- WHAT YOU HAVE TO DO: Word by word and line by line, write out all of the records.

- DATA TO EXAMINE:
* * *

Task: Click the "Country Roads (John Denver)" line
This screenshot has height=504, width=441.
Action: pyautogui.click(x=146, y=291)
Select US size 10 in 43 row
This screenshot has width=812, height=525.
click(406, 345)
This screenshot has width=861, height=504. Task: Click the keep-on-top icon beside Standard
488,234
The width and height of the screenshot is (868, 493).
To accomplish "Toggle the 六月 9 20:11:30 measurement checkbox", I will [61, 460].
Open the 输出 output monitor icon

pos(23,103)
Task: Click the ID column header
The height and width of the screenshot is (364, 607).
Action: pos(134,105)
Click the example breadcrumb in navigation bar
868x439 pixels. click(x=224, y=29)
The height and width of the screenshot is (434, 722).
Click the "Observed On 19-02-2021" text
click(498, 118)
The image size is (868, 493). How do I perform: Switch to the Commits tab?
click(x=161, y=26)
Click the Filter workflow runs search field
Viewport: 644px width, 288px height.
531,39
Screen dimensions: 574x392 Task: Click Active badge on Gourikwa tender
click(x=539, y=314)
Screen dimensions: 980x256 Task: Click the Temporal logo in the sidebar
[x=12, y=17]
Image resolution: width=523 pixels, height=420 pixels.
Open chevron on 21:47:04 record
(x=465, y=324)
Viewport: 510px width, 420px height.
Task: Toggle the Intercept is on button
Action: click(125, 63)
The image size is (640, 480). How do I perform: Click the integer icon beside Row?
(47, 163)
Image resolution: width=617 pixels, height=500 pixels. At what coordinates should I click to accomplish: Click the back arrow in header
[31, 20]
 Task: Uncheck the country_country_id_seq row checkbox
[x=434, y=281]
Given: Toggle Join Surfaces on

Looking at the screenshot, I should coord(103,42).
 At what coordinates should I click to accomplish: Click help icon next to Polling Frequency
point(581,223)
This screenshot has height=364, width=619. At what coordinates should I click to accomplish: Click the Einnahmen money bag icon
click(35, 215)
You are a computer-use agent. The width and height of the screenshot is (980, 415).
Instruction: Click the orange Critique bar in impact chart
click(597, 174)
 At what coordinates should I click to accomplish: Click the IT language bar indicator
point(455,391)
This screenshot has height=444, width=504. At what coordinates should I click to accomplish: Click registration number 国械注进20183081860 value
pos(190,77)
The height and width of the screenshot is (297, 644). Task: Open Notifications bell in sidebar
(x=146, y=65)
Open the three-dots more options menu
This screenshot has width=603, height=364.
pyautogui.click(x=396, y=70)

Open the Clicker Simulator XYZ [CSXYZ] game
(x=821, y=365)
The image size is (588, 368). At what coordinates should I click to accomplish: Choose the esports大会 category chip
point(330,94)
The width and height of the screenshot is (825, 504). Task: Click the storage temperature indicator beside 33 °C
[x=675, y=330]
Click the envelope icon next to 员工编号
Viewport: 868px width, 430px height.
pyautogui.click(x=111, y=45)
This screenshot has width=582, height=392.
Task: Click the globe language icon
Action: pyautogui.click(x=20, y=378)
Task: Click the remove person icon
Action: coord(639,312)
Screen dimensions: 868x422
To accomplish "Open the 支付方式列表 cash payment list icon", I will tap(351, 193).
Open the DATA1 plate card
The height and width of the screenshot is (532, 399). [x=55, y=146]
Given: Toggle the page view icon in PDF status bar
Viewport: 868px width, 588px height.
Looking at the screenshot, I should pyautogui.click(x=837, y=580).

* * *

- OUTPUT FOR THIS EXERCISE:
Task: Click the "Country Roads (John Denver)" line
This screenshot has height=504, width=441.
Action: pyautogui.click(x=146, y=291)
Select US size 10 in 43 row
This screenshot has width=812, height=525.
click(406, 345)
This screenshot has width=861, height=504. Task: Click the keep-on-top icon beside Standard
488,234
The width and height of the screenshot is (868, 493).
To accomplish "Toggle the 六月 9 20:11:30 measurement checkbox", I will [61, 460].
Open the 输出 output monitor icon

pos(23,103)
Task: Click the ID column header
The height and width of the screenshot is (364, 607).
Action: pos(134,105)
Click the example breadcrumb in navigation bar
868x439 pixels. click(x=224, y=29)
The height and width of the screenshot is (434, 722).
Click the "Observed On 19-02-2021" text
click(498, 118)
The image size is (868, 493). How do I perform: Switch to the Commits tab?
click(x=161, y=26)
Click the Filter workflow runs search field
Viewport: 644px width, 288px height.
531,39
Screen dimensions: 574x392 Task: Click Active badge on Gourikwa tender
click(x=539, y=314)
Screen dimensions: 980x256 Task: Click the Temporal logo in the sidebar
[x=12, y=17]
Image resolution: width=523 pixels, height=420 pixels.
Open chevron on 21:47:04 record
(x=465, y=324)
Viewport: 510px width, 420px height.
Task: Toggle the Intercept is on button
Action: click(125, 63)
The image size is (640, 480). How do I perform: Click the integer icon beside Row?
(47, 163)
Image resolution: width=617 pixels, height=500 pixels. At what coordinates should I click to accomplish: Click the back arrow in header
[31, 20]
 Task: Uncheck the country_country_id_seq row checkbox
[x=434, y=281]
Given: Toggle Join Surfaces on

Looking at the screenshot, I should coord(103,42).
 At what coordinates should I click to accomplish: Click help icon next to Polling Frequency
point(581,223)
This screenshot has height=364, width=619. At what coordinates should I click to accomplish: Click the Einnahmen money bag icon
click(35, 215)
You are a computer-use agent. The width and height of the screenshot is (980, 415).
Instruction: Click the orange Critique bar in impact chart
click(597, 174)
 At what coordinates should I click to accomplish: Click the IT language bar indicator
point(455,391)
This screenshot has height=444, width=504. At what coordinates should I click to accomplish: Click registration number 国械注进20183081860 value
pos(190,77)
The height and width of the screenshot is (297, 644). Task: Open Notifications bell in sidebar
(x=146, y=65)
Open the three-dots more options menu
This screenshot has width=603, height=364.
pyautogui.click(x=396, y=70)

Open the Clicker Simulator XYZ [CSXYZ] game
(x=821, y=365)
The image size is (588, 368). At what coordinates should I click to accomplish: Choose the esports大会 category chip
point(330,94)
The width and height of the screenshot is (825, 504). Task: Click the storage temperature indicator beside 33 °C
[x=675, y=330]
Click the envelope icon next to 员工编号
Viewport: 868px width, 430px height.
pyautogui.click(x=111, y=45)
This screenshot has width=582, height=392.
Task: Click the globe language icon
Action: pyautogui.click(x=20, y=378)
Task: Click the remove person icon
Action: coord(639,312)
Screen dimensions: 868x422
To accomplish "Open the 支付方式列表 cash payment list icon", I will tap(351, 193).
Open the DATA1 plate card
The height and width of the screenshot is (532, 399). [x=55, y=146]
Given: Toggle the page view icon in PDF status bar
Viewport: 868px width, 588px height.
Looking at the screenshot, I should pyautogui.click(x=837, y=580).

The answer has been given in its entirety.